Prystash court found that the defendant was not permitted to complain that the trial court’s deletion

of a portion of the charge at the defendant’s request was error. Id. at 532. “Just as the law of

entrapment estops the State from making an offense of conduct that it induced, the law of invited

error estops a party from making an appellate error of an action it induced.” Id. at 531; Willeford v.

State, 72 S.W.3d 820, 823 (Tex.App--Fort Worth 2002, pet. ref’d.)(the invited error rule prohibits

a party from succeeding in having an alleged jury charge error reviewed by a higher court in hopes

of reversal, where that party requested the jury charge and the charge was given or the party
affirmatively argued that the trial court include or exclude a portion of the charge).

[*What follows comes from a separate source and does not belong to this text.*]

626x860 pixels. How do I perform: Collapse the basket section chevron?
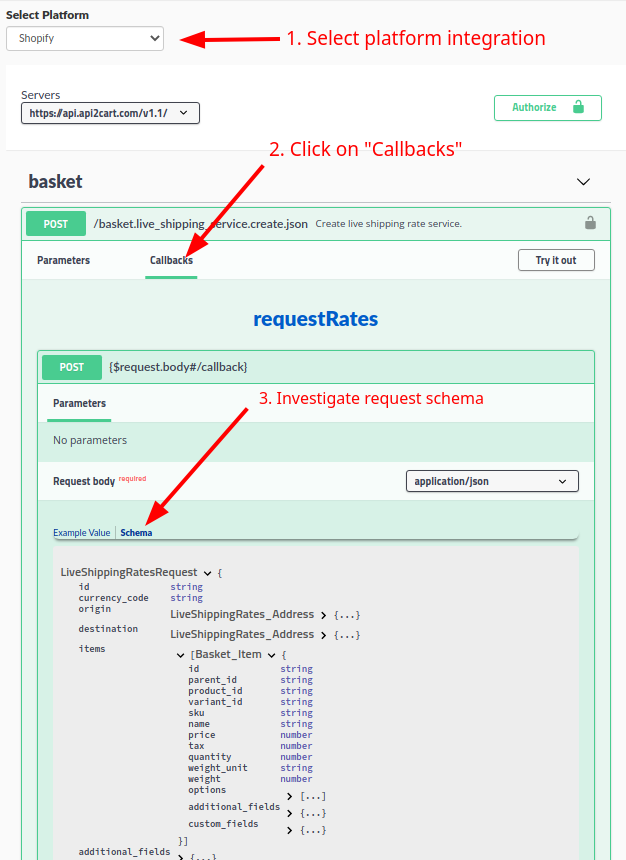tap(584, 182)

       Appellant also maintains that the charge is erroneous because it includes the affirmative

defense of duress in the second application paragraph rather than in a separate paragraph. The

meaning of a jury charge “should be taken from the whole charge, not just from a certain few

instructions read in isolation.” Hernandez v. State, 340 S.W.3d 55, 60 (Tex.App.--Houston [1st

Dist.] 2011, no pet.), quoting Plata v. State, 926 S.W.2d 300, 302 (Tex.Crim.App. 1996), overruled

on other grounds by Malik v. State, 953 S.W.2d 234 (Tex.Crim.App. 1997). Jurors are not

authorized to return a verdict except under those conditions given by the application paragraph of

the charge. Delapaz v. State, 228 S.W.3d 183, 212 (Tex.App.--Dallas 2007, pet. ref’d). A charge

is adequate “if it either contains an application paragraph specifying all of the conditions to be met

before a conviction under such theory is authorized, or contains an application paragraph authorizing

a conviction under conditions specified by other paragraphs of the jury charge to which the

application paragraph necessarily and unambiguously refers, or contains some logically consistent

combination of such paragraphs.” Id., quoting Plata, 926 S.W.2d at 304.

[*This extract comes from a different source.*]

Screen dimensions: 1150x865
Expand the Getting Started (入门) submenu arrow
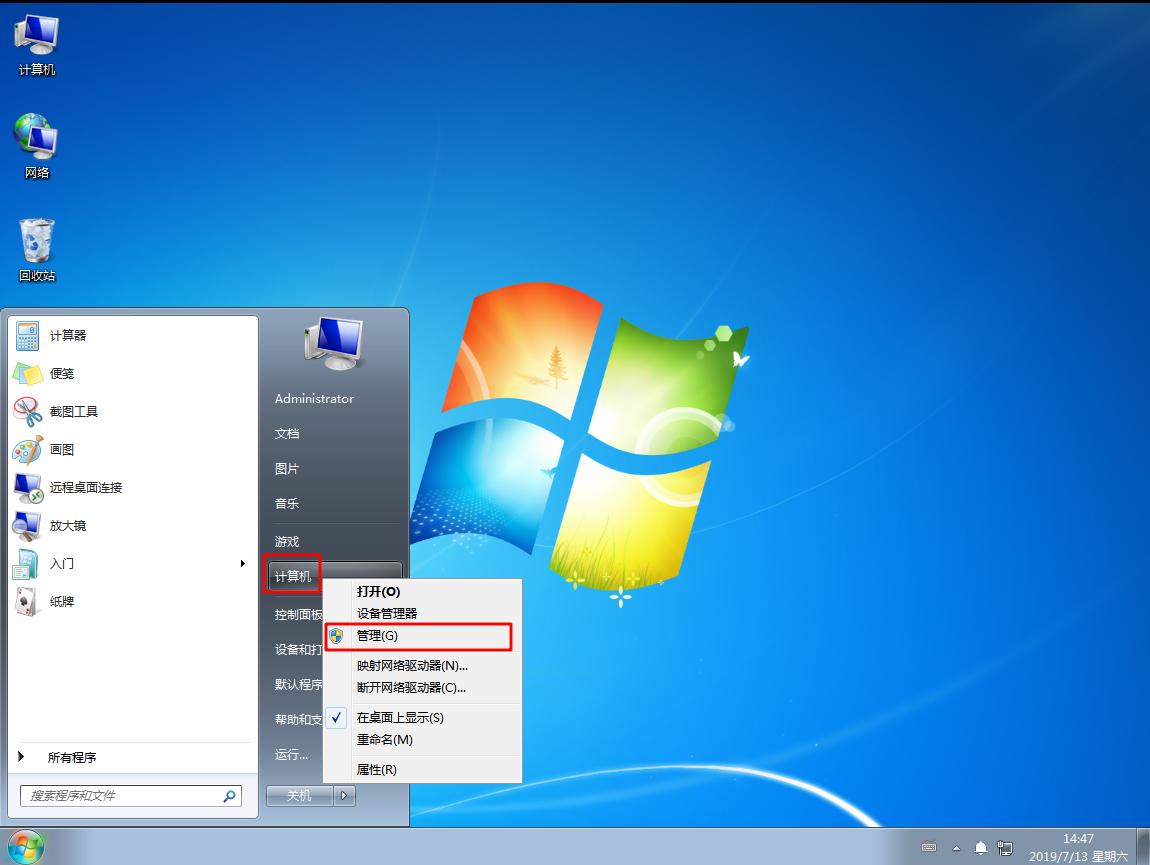pyautogui.click(x=242, y=564)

       The San Antonio Court of Appeals addressed an analogous argument in Wingo v. State, 143
S.W.3d 178 (Tex.App.--San Antonio 2004), aff’d, 189 S.W.3d 270 (Tex.Crim.App. 2006). Wingo,

who had been convicted of tampering with a governmental record, argued on appeal that the

placement and positioning of his statutory defense precluded him from having the defense clearly

presented to the jury. Id. at 190. The statutory defense and its application to the facts was included

in paragraph VI of the charge, followed by the application paragraph regarding the offense in

paragraph VII. Id. Citing Plata, Wingo asserted that the statutory defense was not logically arranged

in relation to the application paragraph and that the structure of the charge diminished the relevance

and importance of the statutory defense while amplifying the meaning of the conviction language
in the application paragraph. Id. The court of appeals rejected his argument. Id.

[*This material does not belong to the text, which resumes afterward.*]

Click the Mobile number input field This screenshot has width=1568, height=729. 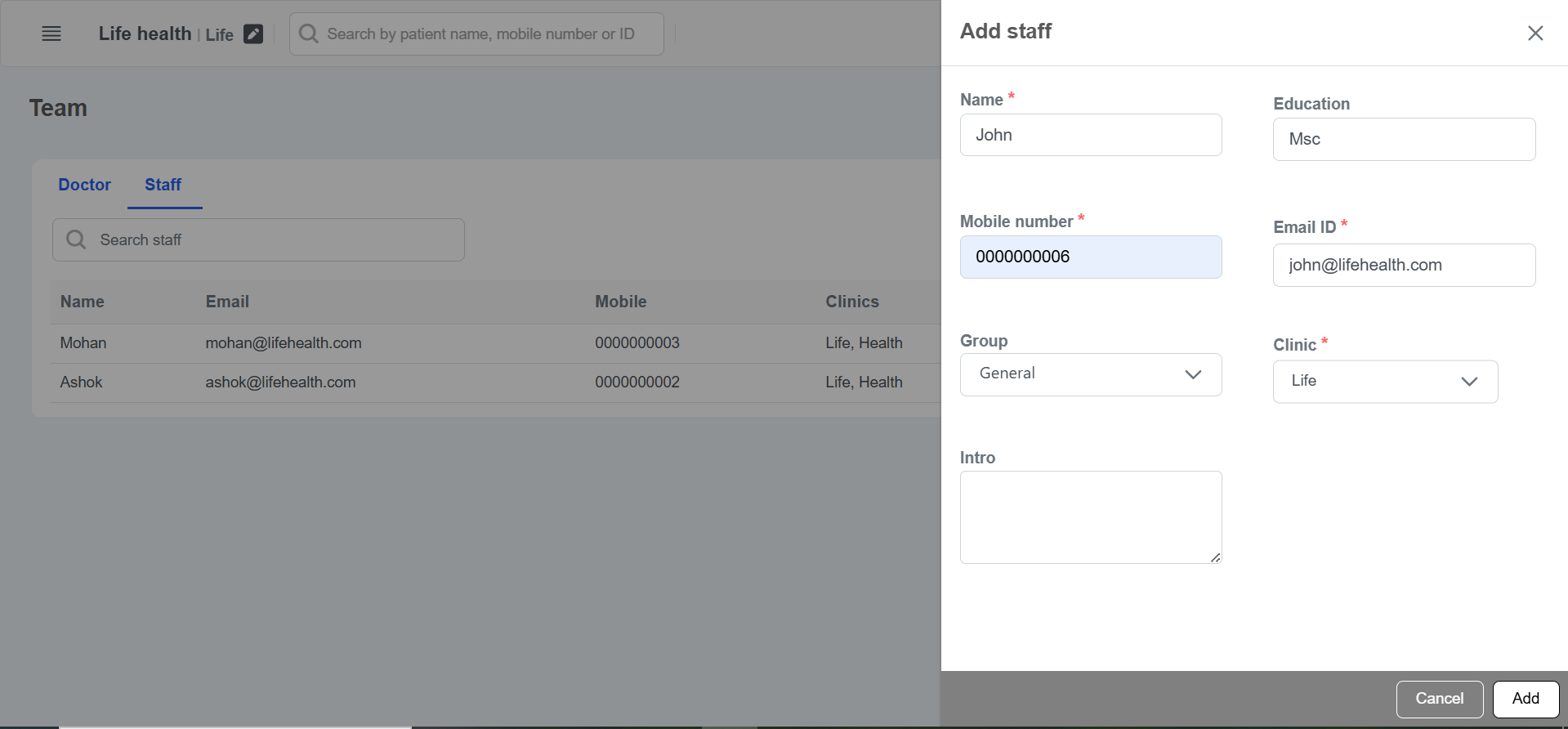pos(1090,257)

       Like the defendant in Wingo, Appellant has not cited any authority for his argument that the

affirmative defense of duress should have been included in a separate paragraph, nor are we

persuaded that a separate paragraph is the only logical construction. The second application

paragraph sets forth all of the conditions under which the jury would be required to find Appellant

not guilty. We overrule the sole point and affirm the judgment of the trial court.

September 28, 2011
                                                     ANN CRAWFORD McCLURE, Justice

Before Chew, C.J., McClure, and Rivera, JJ.